Une clientèle qui se restreint
La hausse des prix des carburants impacte directement la fréquentation des commerces. « Quand on dépense 200 euros de plus pour l’essence, ces 200 euros, on ne les dépense plus pour se faire plaisir », détaille Guillaume Romaire. Le réflexe est immédiat : le petit extra, comme un dessert ou un repas au restaurant, disparaît du budget familial. Pour lui, la conséquence est tangible : « Nous avons divisé notre capacité par deux. Normalement, le midi, on servait 50 à 60 clients. Aujourd’hui, atteindre 30 couverts est déjà un bon résultat. »
Les charges, elles, restent inchangées. « L’électricité coûte 5 000 euros par mois, que je fasse 5 ou 100 couverts. Cela s’explique par la guerre en Ukraine et la flambée des prix de l’énergie. Même si nous avons réussi à absorber ces coûts sans trop répercuter sur nos clients, ajouter la baisse de fréquentation devient catastrophique. »
Une réalité peu comprise par les décideurs
Pour Guillaume Romaire, le décalage entre le quotidien des commerçants et la perception des pouvoirs publics est criant. « Les élus locaux comprennent la situation parce qu’ils la vivent au quotidien. Mais les grands dirigeants devraient redescendre sur Terre et voir ce que c’est vraiment, au moins pour une journée. » Selon lui, la solution passe par un soutien concret : « Baisser les charges, c’est redonner du pouvoir d’achat et nous permettre de vivre dignement de notre travail. »
Un message aux consommateurs
Mais Guillaume Romaire ne se limite pas à interpeller les institutions. Il s’adresse aussi aux clients et au grand public : « Nous ne demandons pas des miracles. Nous voulons simplement pouvoir continuer à vivre dignement de notre travail, sans pression constante. »

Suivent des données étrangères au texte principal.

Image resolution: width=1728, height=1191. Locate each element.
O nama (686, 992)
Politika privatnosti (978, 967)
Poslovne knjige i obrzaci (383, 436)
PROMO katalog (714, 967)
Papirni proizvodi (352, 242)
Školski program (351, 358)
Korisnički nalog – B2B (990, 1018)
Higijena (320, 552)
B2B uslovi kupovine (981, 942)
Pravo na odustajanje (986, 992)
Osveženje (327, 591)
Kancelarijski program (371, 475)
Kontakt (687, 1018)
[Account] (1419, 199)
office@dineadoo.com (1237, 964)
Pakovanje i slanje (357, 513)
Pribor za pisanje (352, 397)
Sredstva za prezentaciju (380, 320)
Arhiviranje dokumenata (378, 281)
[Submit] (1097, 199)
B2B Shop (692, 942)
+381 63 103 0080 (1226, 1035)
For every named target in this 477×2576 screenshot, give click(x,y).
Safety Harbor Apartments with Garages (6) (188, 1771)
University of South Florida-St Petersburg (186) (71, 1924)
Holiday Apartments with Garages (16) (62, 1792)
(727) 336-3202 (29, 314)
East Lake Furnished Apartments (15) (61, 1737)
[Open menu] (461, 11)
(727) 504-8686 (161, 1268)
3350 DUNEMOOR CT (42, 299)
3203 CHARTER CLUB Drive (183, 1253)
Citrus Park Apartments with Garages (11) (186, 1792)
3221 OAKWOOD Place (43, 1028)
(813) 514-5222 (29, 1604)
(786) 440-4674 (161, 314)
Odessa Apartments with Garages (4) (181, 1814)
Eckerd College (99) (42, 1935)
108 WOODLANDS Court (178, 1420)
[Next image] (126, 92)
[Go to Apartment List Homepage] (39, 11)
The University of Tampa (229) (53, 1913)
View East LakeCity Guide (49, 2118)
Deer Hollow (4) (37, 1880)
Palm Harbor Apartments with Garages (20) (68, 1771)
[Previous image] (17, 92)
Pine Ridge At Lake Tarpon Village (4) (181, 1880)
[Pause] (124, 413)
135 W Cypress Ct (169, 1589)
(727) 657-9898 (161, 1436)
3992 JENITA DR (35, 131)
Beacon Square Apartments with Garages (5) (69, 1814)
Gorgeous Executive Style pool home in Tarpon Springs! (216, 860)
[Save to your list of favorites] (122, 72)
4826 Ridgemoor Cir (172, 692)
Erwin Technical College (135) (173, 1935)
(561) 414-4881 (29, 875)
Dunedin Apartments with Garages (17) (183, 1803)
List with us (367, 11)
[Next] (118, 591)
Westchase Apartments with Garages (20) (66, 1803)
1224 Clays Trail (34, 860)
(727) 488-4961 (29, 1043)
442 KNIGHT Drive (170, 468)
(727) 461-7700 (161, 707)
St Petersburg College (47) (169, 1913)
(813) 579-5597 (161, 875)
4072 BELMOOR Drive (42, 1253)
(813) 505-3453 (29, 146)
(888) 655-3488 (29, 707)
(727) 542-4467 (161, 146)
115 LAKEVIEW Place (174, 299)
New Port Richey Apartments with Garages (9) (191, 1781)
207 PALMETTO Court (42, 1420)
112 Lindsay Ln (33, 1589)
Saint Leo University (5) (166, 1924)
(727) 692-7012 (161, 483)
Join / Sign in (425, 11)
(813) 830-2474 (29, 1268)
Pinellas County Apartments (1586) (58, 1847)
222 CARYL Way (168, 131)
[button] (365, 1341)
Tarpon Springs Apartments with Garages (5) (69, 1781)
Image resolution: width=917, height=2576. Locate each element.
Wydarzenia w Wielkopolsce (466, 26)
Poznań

La vidéo de Guillaume Romaire a surpris par son impact. « Je ne pensais pas qu’elle toucherait autant de monde. Mais elle a révélé que nous ne sommes pas seuls : de nombreux commerçants et artisans vivent la même situation. Cela ne paye pas nos factures, mais cela nous montre que nous sommes tous dans le même bain. »
Cette voix, celle d’un restaurateur qui fait face à la double pression de la hausse des coûts et de la baisse de fréquentation, illustre un problème plus large : la fragilité des commerces de proximité face aux crises économiques et énergétiques.